Wednesday, September 17, 2008

Filmy litter

Do you remember the movie Dil Chahta Hai and that scene where Akshay Khanna meets Dimple Kapadia? There she is trying to heave her luggage into her new flat when the handle snaps on one of her suitcases. Akshay steps in to help the damsel in distress. But what does said damsel do with the broken suitcase handle? Well, she tosses it aside, of course.
Cut to the Kannada movie, Pallaki. Here we had handsome hero Prem crazily in love with heroine Rumanitu Choudhary. You remember the movie’s great hit song, Kannalli neeneyne, of course. A sequence in the song shows Rumanitu walking down the road with a friend when the heel on one of her sandals suddenly snaps. So the disgusted heroine takes off her broken sandal, tosses it aside, and walks on.

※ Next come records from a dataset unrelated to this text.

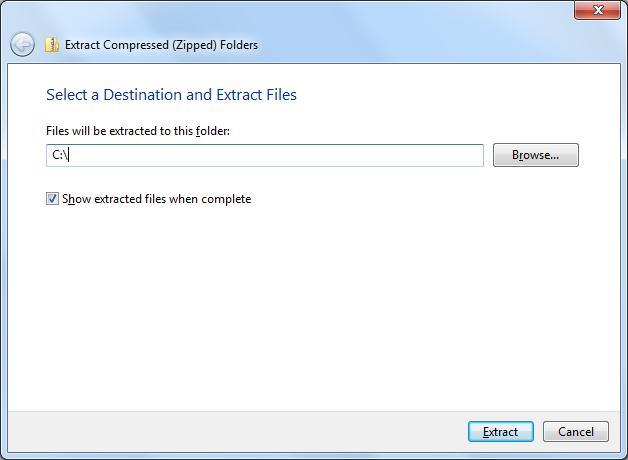
Task: Click the underlined E in Extract button
Action: (x=486, y=432)
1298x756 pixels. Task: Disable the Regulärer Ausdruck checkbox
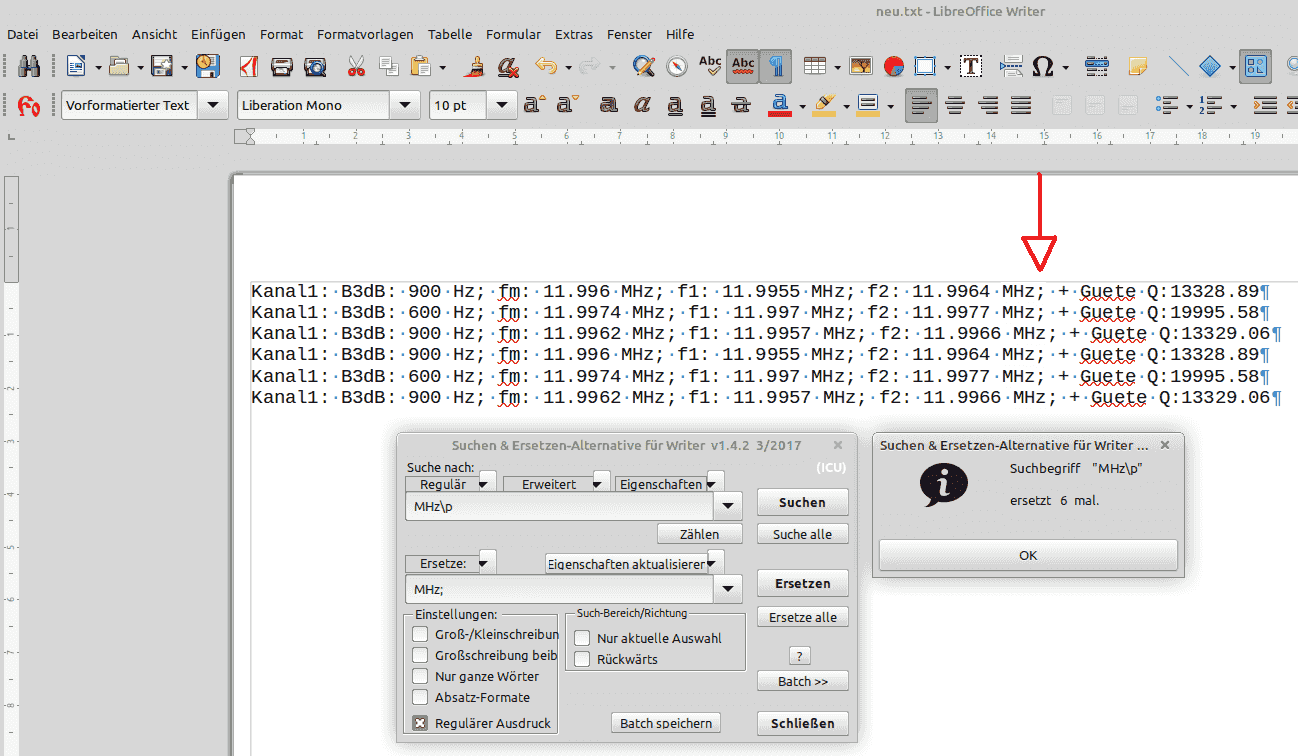click(421, 723)
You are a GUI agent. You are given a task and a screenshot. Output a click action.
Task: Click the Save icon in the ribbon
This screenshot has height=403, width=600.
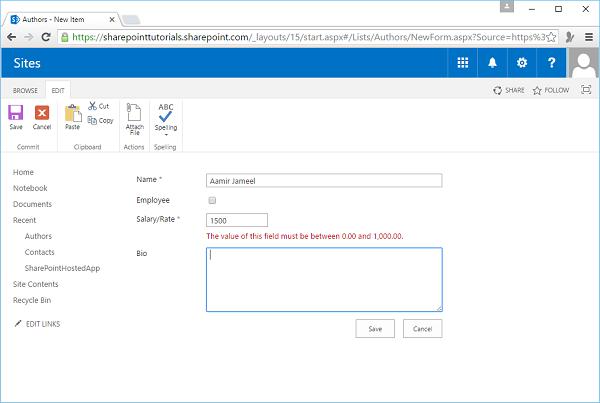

I loved how little things were shown in such a realistic fashion in Dil Chahta Hai – how, for example, when they finally get her luggage in, Dimple collapses onto the divan, and then realizes she has landed on her bag and pulls it out from under her. Or how Aamir Khan gives his mike to a technician before he goes out to dance and sing Koi kahey, kahta rahey. Sadly, the scene with the suitcase handle also mirrors reality: most people would have done as Dimple (and Rumanitu) did. She threw her trash aside amongst some plants near a wall. Not in a dustbin. The saddest part is that the heroes in both the movies did not find their lady loves’ littering ways odd or inappropriate. Nor for that matter, did anyone in the audience. Is it any wonder our cities are full of trash? Raise your hands all of you who keep your bus tickets, chocolate wrappers or juice boxes with you till you can find a place to dispose of them. Raise you hands all those who talk to others to stop them littering.
What if the directors had done things just a little differently? Dimple’s character could very easily have been shown throwing the broken handle into a dustbin, just as Rumanitu’s character in Pallaki could very easily have carried her broken shoes home to throw them in a dustbin there, rather than toss them into some bushes along the footpath. Would these minor changes have influenced anyone’s behaviour? Perhaps not with just one scene in one movie. But if all our movies showed our heroes and heroines treating trash responsibly, a standard of acceptable and desirable behaviour could perhaps get set: it’s un-cool to litter.
We can rant all we want about how the administration/ municipality/ politicians/the neighbours/poor people/ auto drivers/tourists/ somebody (other than us, that it) is to blame for the piles of trash that we find everywhere in Bangalore. But the truth is, it is us. We are the ones who dirty our cities.